Available Cystic Fibrosis Treatments
Though there is no cure for cystic fibrosis, close monitoring and early, aggressive treatment can ease symptoms and reduce complications. Treatment aims to prevent and control lung infections, loosen and remove mucus in the lungs, treat and prevent intestinal blockages, and ensure that adequate nutrition is received.
Cystic fibrosis management is complex and we recommend pursuing treatment with pulmonary pediatricians or pulmonologists who can offer specialized care and treatment plans.
Cystic Fibrosis Treatment Options:
MEDICATIONS FOR CYSTIC FIBROSIS:
Antibiotics to treat lung infections
Anti-inflammatory medications to lessen swelling in your lung airways
Mucus-thinning drugs to make it easier to cough up mucus
Bronchodilators that relax the muscles around your bronchial tubes to help keep airways open
Oral pancreatic enzymes to improve absorption of nutrients in your digestive tract
Ivacaftor: A new medication on the marketing, Ivacaftor is recommending for cystic fibrosis sufferers with very specific gene mutations to improve lung function and weight, and decrease the saltiness of their sweat.
Breathing techniques that may loosen mucus and improve breathing
Counseling and support
CONTINUED, REGULAR, CHEST PHYSICAL THERAPY
Pulmonary associates work to loosen the thick mucus in the lungs, making it easier to cough up.
Nasal polyp removal: Removal of nasal polyps that obstruct breathing.
Oxygen therapy: In the case that your blood oxygen levels decline, breathing pure oxygen may help prevent pulmonary hypertension.
Endoscopy and lavage: Using an endoscope, mucus may be suctioned from obstructed airways.
Feeding tube: If your cystic fibrosis interferes with digestion, a feeding tube can help deliver extra nutrition while you sleep.
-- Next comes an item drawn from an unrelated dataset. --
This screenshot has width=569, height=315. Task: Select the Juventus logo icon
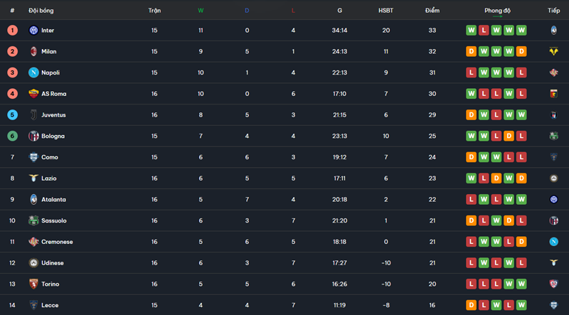33,115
Bowel surgery: In the case of a bowel blockage, surgery may be required for removal.
Lung transplant: In the cases of severe breathing problems, life-threatening lung complications or increasing antibiotic resistance to lung infections antibiotics, lung transplantation can be explored as an option. Note: Cystic fibrosis does not recur in transplanted lungs, but other cystic fibrosis complications such as sinus infections, diabetes, pancreas problems and osteoporosis can still occur.